If I were you I would separate the students from the other subjects in
the dataset. Make 2 new files--one with students only; one without
students--and create a new variable in each file that identifies which
file it is and populate that field with an identifier for the file. That
is not difficult; it can be done with a " select if" syntax statement
and use whatever you have that identifies students,  or using a
drop-down from "data"  on the toolbar. Just remember to name any new
files with new names do you don't destroy your original file. (I am
don't use version 14 yet so I don't know how to use the two together, I
would merge these two files (using another new file name so as to not
destroy the files I just created)). Then I could do any test with these
two groups and they will be independent of each other.  I still think
that with files of this size any difference in means will be
statistically significant, and effect size is the way to go with this
type of analysis.

The chi-square is a good way to go because your data are essentially
non-parametric (i.e., ordinal) in nature, unless you can document that
the "space" between 1 and 2, 3 and 4, etc. are based on a common metric
among all of your subjects.

Arthur Kramer, Ph.D.
Director of Institutional Research
New Jersey City University
-----Original Message-----
From: SPSSX(r) Discussion [mailto:[hidden email]] On Behalf Of
Samir Omerovic
Sent: Thursday, December 21, 2006 3:01 AM
To: [hidden email]
Subject: Re: Sample Means

Hi again to all,

Thank you all for contributing to this discussion. I must admit that
some of posts I had difficulty to follow so my reply comes late. Anyway
after read all the posts I figure out that I did not find the solution
to my problem, or rather I find so many I can not pick one that works
best. Independent T test, Z-test, One sample test, Cohan d... they all
seem not to work for me since I have not read about these tests used in
situation like mine.
Let me ask this again: If I have survey done with 1000 respondents and
if among these 1000 I got 500 students (and the rest 500 are not
students). If the total of 1000 respondents have mean value of X,X and
500 students have mean value of Y,Y. I am wondering if there is a test
that can tell me if these two mean values are significantly different.
My problem lies in the fact that the mean X,X (1000 respondents) has
been calculated with 500 students included so the two are obviously
dependent.
One of my friends suggested the following: Since I have answers at
7-point scale, I could maybe use Chi-square. If I take the frequency of
answers of 1000 respondents as expected values and the frequency of
answers of 500 students as test values. The problem is the same.
Frequencies of 500 students are included in frequencies of 1000
respondents. And is it ok to use chi-square here or not at all?

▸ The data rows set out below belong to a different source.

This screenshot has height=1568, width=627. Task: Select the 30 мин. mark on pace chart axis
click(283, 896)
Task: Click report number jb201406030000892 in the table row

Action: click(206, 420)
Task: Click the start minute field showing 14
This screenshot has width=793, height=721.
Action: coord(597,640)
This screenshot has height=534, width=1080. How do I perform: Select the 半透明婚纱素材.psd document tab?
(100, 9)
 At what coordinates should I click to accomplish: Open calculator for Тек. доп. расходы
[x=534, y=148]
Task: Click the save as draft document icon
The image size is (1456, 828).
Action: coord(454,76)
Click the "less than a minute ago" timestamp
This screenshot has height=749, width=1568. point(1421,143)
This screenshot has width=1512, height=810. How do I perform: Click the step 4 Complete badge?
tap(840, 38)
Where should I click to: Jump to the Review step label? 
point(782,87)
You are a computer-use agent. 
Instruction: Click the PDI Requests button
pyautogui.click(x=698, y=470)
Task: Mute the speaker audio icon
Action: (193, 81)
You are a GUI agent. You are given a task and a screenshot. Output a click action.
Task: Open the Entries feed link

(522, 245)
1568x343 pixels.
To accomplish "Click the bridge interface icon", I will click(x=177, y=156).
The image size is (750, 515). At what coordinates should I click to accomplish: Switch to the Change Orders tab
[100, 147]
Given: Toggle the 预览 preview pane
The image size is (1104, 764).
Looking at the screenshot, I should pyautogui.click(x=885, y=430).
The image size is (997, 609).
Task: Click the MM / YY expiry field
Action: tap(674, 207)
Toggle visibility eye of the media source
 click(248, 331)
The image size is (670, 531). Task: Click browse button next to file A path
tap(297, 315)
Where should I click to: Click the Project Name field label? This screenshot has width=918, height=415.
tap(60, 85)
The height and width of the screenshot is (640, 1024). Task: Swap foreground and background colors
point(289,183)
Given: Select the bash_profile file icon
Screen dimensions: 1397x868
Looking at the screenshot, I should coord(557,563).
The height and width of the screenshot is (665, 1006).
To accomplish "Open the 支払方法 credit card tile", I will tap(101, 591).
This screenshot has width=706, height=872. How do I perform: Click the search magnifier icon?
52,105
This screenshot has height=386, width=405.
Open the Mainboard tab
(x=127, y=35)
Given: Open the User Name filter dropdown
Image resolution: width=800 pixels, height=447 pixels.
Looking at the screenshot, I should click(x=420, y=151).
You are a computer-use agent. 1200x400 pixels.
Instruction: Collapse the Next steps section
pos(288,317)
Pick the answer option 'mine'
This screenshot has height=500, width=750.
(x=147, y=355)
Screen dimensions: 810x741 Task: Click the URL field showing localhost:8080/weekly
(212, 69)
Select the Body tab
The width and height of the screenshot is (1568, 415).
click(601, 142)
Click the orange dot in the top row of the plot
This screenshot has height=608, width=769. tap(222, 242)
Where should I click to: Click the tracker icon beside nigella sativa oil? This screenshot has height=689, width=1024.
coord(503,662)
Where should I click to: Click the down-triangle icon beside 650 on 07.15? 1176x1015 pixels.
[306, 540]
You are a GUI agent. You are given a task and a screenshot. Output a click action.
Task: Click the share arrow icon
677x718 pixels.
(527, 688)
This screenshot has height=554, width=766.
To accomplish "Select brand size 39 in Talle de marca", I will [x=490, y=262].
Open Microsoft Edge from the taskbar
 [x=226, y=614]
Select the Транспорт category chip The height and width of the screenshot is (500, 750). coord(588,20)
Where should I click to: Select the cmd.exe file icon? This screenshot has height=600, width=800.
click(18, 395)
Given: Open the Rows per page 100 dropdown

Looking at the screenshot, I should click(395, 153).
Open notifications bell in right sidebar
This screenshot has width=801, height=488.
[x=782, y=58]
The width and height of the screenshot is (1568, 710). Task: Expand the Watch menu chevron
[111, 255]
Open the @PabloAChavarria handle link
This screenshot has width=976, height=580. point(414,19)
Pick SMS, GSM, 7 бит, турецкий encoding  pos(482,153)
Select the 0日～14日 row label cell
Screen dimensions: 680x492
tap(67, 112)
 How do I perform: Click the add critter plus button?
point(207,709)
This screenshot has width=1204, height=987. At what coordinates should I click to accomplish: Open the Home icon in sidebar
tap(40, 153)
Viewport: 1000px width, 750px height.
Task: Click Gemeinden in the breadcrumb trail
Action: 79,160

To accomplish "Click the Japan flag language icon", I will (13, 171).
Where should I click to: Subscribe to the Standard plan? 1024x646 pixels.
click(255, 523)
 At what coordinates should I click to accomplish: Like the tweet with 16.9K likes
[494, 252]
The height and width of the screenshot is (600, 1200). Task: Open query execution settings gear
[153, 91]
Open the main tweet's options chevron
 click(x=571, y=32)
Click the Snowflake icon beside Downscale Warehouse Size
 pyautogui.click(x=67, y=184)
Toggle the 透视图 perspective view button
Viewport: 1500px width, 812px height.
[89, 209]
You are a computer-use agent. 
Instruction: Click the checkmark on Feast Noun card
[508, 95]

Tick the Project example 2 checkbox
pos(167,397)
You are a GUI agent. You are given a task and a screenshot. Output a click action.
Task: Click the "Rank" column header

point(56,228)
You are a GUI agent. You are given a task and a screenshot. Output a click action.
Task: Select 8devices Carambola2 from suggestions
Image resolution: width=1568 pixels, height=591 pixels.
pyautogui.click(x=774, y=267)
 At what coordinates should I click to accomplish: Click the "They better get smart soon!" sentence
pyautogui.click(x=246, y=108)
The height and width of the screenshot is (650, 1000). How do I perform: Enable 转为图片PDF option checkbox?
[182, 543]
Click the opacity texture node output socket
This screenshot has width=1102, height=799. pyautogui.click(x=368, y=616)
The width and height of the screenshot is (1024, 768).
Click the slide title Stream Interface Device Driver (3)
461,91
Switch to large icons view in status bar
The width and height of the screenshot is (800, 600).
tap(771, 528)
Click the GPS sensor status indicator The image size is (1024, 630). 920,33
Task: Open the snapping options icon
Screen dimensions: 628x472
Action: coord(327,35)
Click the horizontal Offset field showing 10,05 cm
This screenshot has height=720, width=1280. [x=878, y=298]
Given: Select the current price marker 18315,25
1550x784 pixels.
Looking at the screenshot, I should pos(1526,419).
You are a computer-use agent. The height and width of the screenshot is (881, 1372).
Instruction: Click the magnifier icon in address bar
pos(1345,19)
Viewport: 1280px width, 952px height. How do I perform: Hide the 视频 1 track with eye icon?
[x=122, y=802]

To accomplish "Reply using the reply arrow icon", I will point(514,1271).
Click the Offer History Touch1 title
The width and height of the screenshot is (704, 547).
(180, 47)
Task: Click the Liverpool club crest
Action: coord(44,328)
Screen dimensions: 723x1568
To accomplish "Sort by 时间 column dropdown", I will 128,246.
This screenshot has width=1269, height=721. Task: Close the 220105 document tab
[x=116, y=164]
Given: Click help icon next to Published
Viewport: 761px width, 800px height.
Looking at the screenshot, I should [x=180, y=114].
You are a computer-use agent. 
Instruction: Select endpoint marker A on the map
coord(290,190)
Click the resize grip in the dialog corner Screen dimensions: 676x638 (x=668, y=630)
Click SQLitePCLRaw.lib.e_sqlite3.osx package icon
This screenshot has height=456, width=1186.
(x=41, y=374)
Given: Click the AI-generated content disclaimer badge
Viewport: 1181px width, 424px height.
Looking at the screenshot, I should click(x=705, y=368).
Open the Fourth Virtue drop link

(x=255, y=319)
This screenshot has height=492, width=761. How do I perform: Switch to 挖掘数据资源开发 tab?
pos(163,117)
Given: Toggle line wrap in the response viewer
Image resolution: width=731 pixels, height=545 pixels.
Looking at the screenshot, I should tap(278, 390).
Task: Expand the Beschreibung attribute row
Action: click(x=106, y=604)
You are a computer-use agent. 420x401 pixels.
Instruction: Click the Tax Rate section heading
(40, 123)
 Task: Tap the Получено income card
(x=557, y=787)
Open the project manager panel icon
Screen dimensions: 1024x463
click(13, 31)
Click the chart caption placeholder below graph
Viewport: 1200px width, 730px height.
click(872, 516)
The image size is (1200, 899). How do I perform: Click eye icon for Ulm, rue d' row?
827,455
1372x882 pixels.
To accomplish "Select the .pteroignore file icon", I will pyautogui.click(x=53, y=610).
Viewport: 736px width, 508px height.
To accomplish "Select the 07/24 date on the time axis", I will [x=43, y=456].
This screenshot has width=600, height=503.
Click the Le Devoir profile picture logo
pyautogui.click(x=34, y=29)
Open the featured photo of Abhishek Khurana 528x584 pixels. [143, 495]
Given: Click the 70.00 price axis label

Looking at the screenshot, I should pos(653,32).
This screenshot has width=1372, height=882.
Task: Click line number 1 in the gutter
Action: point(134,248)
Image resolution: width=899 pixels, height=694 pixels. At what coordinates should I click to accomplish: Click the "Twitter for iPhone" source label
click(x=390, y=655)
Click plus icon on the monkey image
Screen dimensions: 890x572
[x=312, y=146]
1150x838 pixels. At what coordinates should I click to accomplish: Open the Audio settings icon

So... do not know what to do.

Thanks once more to all

Samir




-----Original Message-----
From: SPSSX(r) Discussion [mailto:[hidden email]] On Behalf Of
Spousta Jan
Sent: Wednesday, December 20, 2006 5:20 PM
To: [hidden email]
Subject: Re: Sample Means

Yes, you are true, Stephen, from the general point of wiew. It is really
interesting how many different scenarios can be hidden in such a simple
situation. But if we return to the original question...

> what test should I use if I need to assess the significance of the
mean of some
> subgroup in comparison the mean of the total population. For example I
have 1000
> respondents that answered a question on 7-point scale. Their
mean/average is 3,5.
> I have 500 students among those 1000 respondents with mean/average
2,9. I want to
> know if these values are significantly different.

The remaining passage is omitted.